The crater's floor seems to be largely covered with windblown deposits that may have covered up its original lakebed sediments; and -- because the original MER-A landing-error ellipse is located in the middle of the crater, in order to make sure that the rover will land within the crater walls even if it touches down at either end of the long ellipse -- the ellipse is too far north for the rover to reach that intriguing "delta" on the crater floor's south side.

So, while that landing ellipse still remains one of MER-A's second-priority sites, and the team will also soon try to pick a better-situated landing ellipse within Gusev that will be one of the rover's seven top-priority sites -- more attention is being focused on another crater: Gale.

Gale -- 170 km wide -- is the site of one of the most spectacular displays of that multiple sedimentary-rock layering, found here and there on Mars, which Malin and Edgett described in their famous paper in "Science" last year.

Fully 11 major rock layers, subdivided into hundreds of thinner ones -- totaling 2.3 km thick, twice as thick as the Paleozoic layers of the Grand Canyon -- are visible sloping shallowly along the inner sides of its crater walls.

Malin and Edgett think it likely that these layers were laid down by alternate episodes of flooding and drying-out of the crater during hundreds of millions of years of early Martian history.

But it's possible that they are instead made of layers of volcanic ash thrown out by occasional giant Martian eruptions, or layers of wind-deposited dust laid down during repeated periods when Mars' changing climate has caused its atmosphere to thicken somewhat and traces of water to move from its polar caps into the atmosphere and then refreeze in the equatorial regions.
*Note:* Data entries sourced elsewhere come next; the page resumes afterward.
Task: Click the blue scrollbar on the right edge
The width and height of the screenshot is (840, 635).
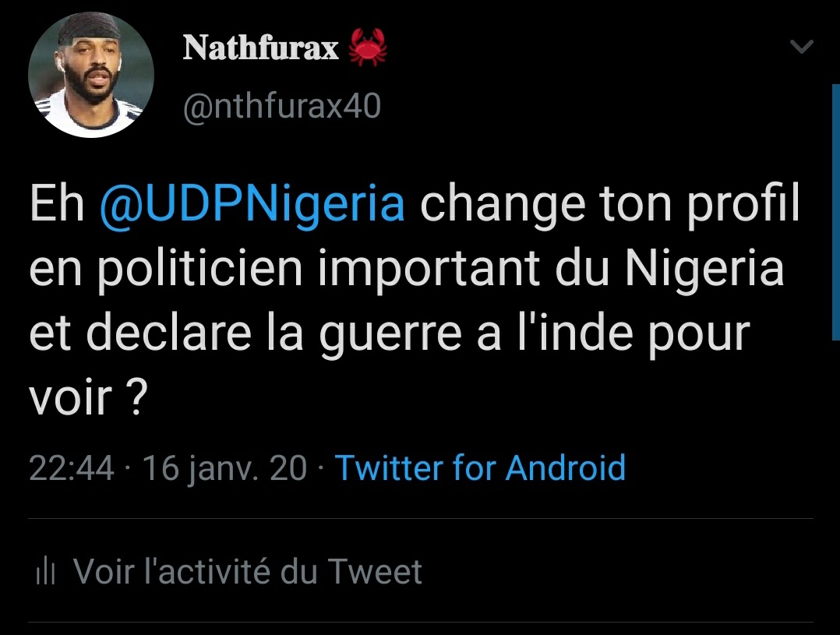Action: (x=835, y=210)
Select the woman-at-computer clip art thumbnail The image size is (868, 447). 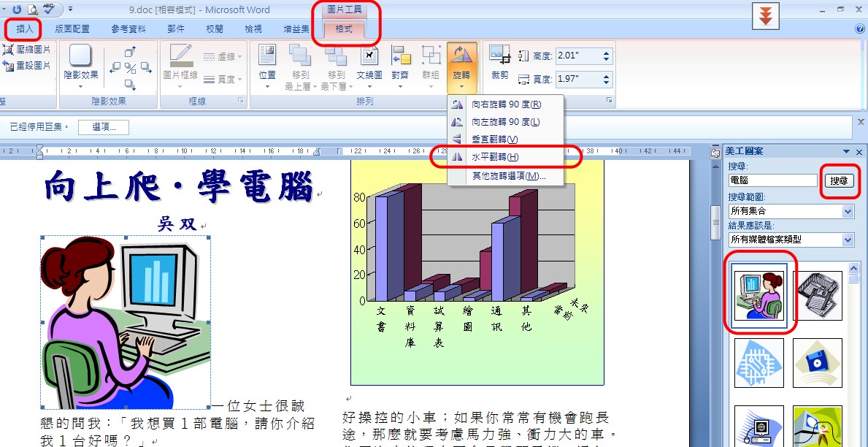tap(759, 295)
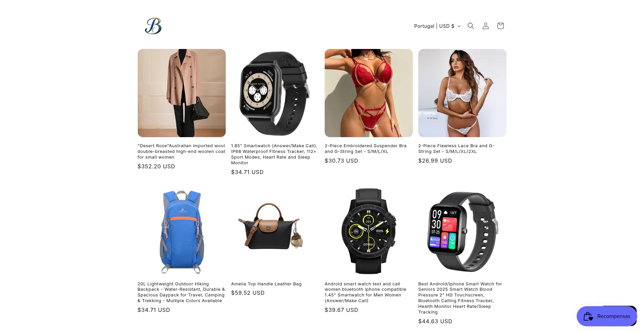Open the Amelia Top Handle Leather Bag link
644x333 pixels.
[266, 284]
In either case, the dust or ash could have been gradually cemented into rock by relatively small traces of soil water.

Nonetheless, Gale is the best display of Malin-Edgett layering accessible to either of the 2003 rovers. Again, the MER-A landing ellipse must be planted in the middle of the crater so that the rover can be sure of landing within the crater even if it touches down at either end of the ellipse -- but while this makes it hard for the rover to have any chance of reaching the main displays of rock layers along the crater walls, there are signs that "this layered material may extend into the mid-regions of the crater."

And if MER-A is able to confirm that the layering was laid down by a long-lived lake in the crater during Mars' earliest days, those layers of sedimentary shale would, once again, be a splendid place for later sample-return missions to collect rock samples for examination by Earth scientists for possible microfossils.
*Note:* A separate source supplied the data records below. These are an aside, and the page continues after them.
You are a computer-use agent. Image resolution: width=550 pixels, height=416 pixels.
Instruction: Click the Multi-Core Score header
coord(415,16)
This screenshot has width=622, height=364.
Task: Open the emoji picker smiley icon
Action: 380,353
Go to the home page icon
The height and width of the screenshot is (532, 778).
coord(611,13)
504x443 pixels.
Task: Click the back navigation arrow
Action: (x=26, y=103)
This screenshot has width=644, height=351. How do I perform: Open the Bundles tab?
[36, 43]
For this reason, Gale crater is probably the second most favored landing site for one of the 2003 rovers. The NASA Astrobiology Institute group regarded it as a close second to the Meridiani hematite plain, and it's another of MER-A's seven top-priority sites.

However -- besides Gale and Gusev -- four sites in three other possible crater lakes are also in the Lander's second-priority list.

Moreover, it should be remembered that if these really are crater lakes, the accessible sediment on their floors apparently doesn't date from Mars' early, and apparently more friendly, Noachian Period, but from the later Hesperian Period.

During this later period there may have been repeated short episodes of dense atmosphere and surface liquid water, but Mars on the whole was already a more hostile place with a far colder and thinner atmosphere.

As such, the Sinus Meridiani Hematite Plain and the runoff areas around the Isidis Rim are the only rover landing sites where we can be confident of finding ancient Noachian rocks.